Bobagem, Paulo, bobagem
Saio de casa pro trabalho pensando na incredulidade da morte repentina do Paulo Pestana. Vario entre ir ou não despedir-me dele.
O carro segue. A vida segue. Milhares de outros motoristas à minha volta sequer imaginam que eu tenha perdido um amigo. E vario entre ir ou não despedir-me dele.
A indecisão me faz perder a entrada para o caminho mais curto que me levaria ao local onde acontece a despedida. Olho os ponteiros do relógio de pulso. A hora bate com o que mostra o painel digital do carro. É tarde. Não vou.
Súbito, reflito, olhando meus olhos no espelho retrovisor: tarde pra quê? Concluo no silêncio que ocupa o meu pensamento que o tempo é uma bobagem. E decido ir, mesmo fazendo um trajeto mais longo.
Estar lá, hoje, é o que dá sentido à amizade que construímos ao longo dos anos. Penso que ele iria gostar de saber que estive lá. De onde quer que ele esteja agora saberá que desviei o caminho para vê-lo.
Chego. Estaciono o carro. Confirmo o número da capela. Caminho pelas calçadas do cemitério. Encontro pessoas conhecidas. Amigos de profissão tão assombrados quanto eu com aquela partida desavisada.
Ok. Ele ali já é só uma lembrança do que foi entre nós. Me recolho. Improviso uma oração silenciosa. Fiz bem ter desviado o caminho.

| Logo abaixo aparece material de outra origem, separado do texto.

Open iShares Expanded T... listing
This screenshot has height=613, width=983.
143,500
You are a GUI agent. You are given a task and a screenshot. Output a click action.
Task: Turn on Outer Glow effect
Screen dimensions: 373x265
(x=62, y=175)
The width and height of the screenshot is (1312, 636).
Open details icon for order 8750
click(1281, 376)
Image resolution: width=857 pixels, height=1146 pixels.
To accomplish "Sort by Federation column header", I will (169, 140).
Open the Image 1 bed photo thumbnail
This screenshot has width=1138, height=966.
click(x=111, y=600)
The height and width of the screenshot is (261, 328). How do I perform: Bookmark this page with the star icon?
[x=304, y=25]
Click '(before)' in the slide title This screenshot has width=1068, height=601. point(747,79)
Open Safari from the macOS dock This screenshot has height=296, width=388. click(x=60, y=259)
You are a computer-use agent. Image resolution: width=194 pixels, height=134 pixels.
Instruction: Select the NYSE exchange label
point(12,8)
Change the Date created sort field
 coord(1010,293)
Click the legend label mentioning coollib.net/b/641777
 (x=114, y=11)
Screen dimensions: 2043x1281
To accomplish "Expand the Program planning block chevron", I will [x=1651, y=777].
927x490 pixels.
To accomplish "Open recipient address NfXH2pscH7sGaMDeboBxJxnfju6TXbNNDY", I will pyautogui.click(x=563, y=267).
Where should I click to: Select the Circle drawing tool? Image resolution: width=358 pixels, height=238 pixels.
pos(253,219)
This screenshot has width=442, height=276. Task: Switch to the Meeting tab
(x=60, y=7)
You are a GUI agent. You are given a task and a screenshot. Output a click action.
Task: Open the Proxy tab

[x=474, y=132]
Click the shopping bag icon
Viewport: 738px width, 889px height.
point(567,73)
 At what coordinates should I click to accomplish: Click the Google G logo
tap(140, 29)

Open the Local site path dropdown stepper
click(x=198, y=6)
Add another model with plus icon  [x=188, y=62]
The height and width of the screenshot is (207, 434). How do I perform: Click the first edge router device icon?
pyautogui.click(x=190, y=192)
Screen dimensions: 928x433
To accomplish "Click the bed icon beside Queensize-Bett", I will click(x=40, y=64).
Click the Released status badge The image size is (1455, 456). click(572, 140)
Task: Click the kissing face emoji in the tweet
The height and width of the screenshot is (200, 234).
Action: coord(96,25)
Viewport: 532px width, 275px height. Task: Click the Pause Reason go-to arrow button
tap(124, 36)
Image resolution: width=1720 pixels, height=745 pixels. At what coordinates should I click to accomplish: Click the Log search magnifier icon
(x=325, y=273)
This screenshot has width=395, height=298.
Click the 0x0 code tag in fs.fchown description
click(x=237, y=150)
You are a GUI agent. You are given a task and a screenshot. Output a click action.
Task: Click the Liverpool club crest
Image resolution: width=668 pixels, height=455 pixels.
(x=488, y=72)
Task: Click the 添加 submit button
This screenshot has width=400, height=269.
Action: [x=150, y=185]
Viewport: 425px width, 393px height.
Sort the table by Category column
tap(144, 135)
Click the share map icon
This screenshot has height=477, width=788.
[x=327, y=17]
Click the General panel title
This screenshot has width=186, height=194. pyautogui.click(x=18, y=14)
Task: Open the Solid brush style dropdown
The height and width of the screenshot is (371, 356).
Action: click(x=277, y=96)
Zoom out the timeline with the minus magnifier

Antes de ir embora entrego um abraço aos filhos dele.
E ensaio palavras que contribuam para diminuir um pouco aquela tristeza. Mas não me iludo. Elas são só um desejo de alívio para a dor, eu sei.
Escrevo meu nome no livro de registros. Escrevo um pouco mais. Paulo agora é uma saudade, uma sensação de vazio no peito dos que aqui ficaram.
Viver é efêmero. Fiz bem em desviar o caminho. O tempo é uma bobagem.